Dataset rows:
##########
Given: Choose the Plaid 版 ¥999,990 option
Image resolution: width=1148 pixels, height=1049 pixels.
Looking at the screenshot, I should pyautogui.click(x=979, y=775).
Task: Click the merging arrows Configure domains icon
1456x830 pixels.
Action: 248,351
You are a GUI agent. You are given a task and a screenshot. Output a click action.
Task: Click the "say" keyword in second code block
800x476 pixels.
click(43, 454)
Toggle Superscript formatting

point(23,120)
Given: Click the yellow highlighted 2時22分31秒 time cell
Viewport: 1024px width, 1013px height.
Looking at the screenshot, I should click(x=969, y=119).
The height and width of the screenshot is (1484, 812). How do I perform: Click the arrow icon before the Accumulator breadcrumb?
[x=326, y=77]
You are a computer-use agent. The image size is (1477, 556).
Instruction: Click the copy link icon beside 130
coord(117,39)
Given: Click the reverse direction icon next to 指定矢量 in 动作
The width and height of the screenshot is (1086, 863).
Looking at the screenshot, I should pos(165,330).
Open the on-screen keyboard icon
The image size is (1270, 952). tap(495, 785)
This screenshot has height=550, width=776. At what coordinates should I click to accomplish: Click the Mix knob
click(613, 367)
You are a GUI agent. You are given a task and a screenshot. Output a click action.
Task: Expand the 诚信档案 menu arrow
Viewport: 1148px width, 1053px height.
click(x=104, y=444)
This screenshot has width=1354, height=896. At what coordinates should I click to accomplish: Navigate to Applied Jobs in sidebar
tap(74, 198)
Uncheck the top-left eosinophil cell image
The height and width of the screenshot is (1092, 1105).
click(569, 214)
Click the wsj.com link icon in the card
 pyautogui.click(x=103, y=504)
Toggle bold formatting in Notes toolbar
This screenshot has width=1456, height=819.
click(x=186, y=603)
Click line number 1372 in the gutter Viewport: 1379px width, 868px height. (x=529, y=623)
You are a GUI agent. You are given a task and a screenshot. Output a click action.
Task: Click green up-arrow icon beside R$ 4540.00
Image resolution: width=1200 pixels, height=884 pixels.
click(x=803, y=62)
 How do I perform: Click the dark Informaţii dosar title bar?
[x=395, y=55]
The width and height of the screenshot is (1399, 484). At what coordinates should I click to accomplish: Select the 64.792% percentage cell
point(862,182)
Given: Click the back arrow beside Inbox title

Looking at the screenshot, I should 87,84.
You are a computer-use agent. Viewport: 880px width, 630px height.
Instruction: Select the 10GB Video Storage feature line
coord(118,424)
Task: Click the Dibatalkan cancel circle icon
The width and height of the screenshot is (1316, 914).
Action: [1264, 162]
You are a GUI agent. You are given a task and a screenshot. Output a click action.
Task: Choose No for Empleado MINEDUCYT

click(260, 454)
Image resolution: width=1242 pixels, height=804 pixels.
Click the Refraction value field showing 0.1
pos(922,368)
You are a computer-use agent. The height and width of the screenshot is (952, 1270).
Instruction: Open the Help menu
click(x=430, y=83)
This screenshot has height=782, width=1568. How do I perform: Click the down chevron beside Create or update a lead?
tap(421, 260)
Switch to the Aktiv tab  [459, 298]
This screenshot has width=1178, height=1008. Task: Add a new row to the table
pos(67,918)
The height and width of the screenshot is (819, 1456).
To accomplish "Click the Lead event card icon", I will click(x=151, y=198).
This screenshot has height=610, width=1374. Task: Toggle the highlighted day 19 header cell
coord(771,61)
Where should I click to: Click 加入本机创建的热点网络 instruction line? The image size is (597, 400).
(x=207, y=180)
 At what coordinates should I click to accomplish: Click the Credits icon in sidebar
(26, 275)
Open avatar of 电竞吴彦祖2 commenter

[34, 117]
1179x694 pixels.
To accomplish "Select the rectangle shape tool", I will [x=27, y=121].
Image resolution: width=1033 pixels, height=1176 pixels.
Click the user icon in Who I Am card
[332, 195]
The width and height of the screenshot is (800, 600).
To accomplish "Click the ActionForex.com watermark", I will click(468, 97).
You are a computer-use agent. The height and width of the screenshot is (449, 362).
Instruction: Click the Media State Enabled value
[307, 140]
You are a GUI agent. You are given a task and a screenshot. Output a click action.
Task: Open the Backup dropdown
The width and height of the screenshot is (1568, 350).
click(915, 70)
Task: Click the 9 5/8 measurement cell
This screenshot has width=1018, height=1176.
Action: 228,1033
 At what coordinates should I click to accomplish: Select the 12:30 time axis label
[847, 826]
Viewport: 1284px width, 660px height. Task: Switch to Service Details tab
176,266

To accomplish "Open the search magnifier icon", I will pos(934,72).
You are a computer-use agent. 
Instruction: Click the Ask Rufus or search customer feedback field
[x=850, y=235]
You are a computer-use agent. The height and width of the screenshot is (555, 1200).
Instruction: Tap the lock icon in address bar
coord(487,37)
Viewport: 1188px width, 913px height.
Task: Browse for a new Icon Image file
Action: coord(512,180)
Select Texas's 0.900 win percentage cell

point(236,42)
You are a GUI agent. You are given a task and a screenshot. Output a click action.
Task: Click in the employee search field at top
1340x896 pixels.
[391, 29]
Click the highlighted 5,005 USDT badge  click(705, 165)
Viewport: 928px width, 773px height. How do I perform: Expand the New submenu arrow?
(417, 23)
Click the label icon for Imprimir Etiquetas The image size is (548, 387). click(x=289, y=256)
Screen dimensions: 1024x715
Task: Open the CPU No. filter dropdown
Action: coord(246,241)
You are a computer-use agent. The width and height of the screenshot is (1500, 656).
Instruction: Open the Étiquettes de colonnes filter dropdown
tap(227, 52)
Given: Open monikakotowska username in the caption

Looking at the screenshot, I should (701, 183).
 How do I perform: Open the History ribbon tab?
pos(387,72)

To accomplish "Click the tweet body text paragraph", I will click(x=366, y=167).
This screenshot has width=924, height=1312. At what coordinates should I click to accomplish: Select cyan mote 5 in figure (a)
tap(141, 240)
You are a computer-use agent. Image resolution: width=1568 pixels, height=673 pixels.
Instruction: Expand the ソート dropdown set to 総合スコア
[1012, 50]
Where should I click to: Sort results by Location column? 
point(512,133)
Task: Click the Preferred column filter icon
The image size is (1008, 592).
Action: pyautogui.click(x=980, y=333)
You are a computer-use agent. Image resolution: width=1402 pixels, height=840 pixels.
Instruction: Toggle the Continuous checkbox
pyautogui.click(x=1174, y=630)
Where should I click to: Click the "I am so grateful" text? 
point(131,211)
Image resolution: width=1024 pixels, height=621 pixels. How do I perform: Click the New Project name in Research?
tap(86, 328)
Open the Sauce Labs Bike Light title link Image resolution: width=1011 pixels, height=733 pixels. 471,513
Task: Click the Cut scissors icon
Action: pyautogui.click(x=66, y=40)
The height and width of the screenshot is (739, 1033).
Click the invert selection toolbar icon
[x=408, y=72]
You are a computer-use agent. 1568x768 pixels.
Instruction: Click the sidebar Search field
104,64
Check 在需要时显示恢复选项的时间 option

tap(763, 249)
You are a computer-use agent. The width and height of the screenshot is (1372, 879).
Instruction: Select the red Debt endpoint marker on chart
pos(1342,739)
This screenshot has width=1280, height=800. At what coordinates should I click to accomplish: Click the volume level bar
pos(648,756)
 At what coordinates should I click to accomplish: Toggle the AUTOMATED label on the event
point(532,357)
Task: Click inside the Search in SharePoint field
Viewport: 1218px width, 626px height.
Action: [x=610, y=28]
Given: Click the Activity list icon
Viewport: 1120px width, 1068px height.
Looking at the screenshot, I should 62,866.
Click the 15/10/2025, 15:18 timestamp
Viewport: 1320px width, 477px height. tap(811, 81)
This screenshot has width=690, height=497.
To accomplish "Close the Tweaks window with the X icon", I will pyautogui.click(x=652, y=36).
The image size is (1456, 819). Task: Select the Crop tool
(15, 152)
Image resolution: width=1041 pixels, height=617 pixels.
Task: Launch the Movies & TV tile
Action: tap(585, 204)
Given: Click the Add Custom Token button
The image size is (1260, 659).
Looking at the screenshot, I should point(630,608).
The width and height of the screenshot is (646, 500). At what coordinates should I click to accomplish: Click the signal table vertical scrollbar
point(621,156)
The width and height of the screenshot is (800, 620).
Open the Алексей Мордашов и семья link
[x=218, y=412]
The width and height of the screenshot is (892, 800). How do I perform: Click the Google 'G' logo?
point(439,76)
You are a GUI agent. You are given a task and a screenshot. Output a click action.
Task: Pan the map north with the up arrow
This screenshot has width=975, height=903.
##########
EXERCISE BRIEF -
Reproduce the listing verbatim, from its first line down to and including the line that contains "[x=395, y=55]".

SOLUTION TO THIS TASK -
Given: Choose the Plaid 版 ¥999,990 option
Image resolution: width=1148 pixels, height=1049 pixels.
Looking at the screenshot, I should pyautogui.click(x=979, y=775).
Task: Click the merging arrows Configure domains icon
1456x830 pixels.
Action: 248,351
You are a GUI agent. You are given a task and a screenshot. Output a click action.
Task: Click the "say" keyword in second code block
800x476 pixels.
click(43, 454)
Toggle Superscript formatting

point(23,120)
Given: Click the yellow highlighted 2時22分31秒 time cell
Viewport: 1024px width, 1013px height.
Looking at the screenshot, I should click(x=969, y=119).
The height and width of the screenshot is (1484, 812). How do I perform: Click the arrow icon before the Accumulator breadcrumb?
[x=326, y=77]
You are a computer-use agent. The image size is (1477, 556).
Instruction: Click the copy link icon beside 130
coord(117,39)
Given: Click the reverse direction icon next to 指定矢量 in 动作
The width and height of the screenshot is (1086, 863).
Looking at the screenshot, I should pos(165,330).
Open the on-screen keyboard icon
The image size is (1270, 952). tap(495, 785)
This screenshot has height=550, width=776. At what coordinates should I click to accomplish: Click the Mix knob
click(613, 367)
You are a GUI agent. You are given a task and a screenshot. Output a click action.
Task: Expand the 诚信档案 menu arrow
Viewport: 1148px width, 1053px height.
click(x=104, y=444)
This screenshot has width=1354, height=896. At what coordinates should I click to accomplish: Navigate to Applied Jobs in sidebar
tap(74, 198)
Uncheck the top-left eosinophil cell image
The height and width of the screenshot is (1092, 1105).
click(569, 214)
Click the wsj.com link icon in the card
 pyautogui.click(x=103, y=504)
Toggle bold formatting in Notes toolbar
This screenshot has width=1456, height=819.
click(x=186, y=603)
Click line number 1372 in the gutter Viewport: 1379px width, 868px height. (x=529, y=623)
You are a GUI agent. You are given a task and a screenshot. Output a click action.
Task: Click green up-arrow icon beside R$ 4540.00
Image resolution: width=1200 pixels, height=884 pixels.
click(x=803, y=62)
 How do I perform: Click the dark Informaţii dosar title bar?
[x=395, y=55]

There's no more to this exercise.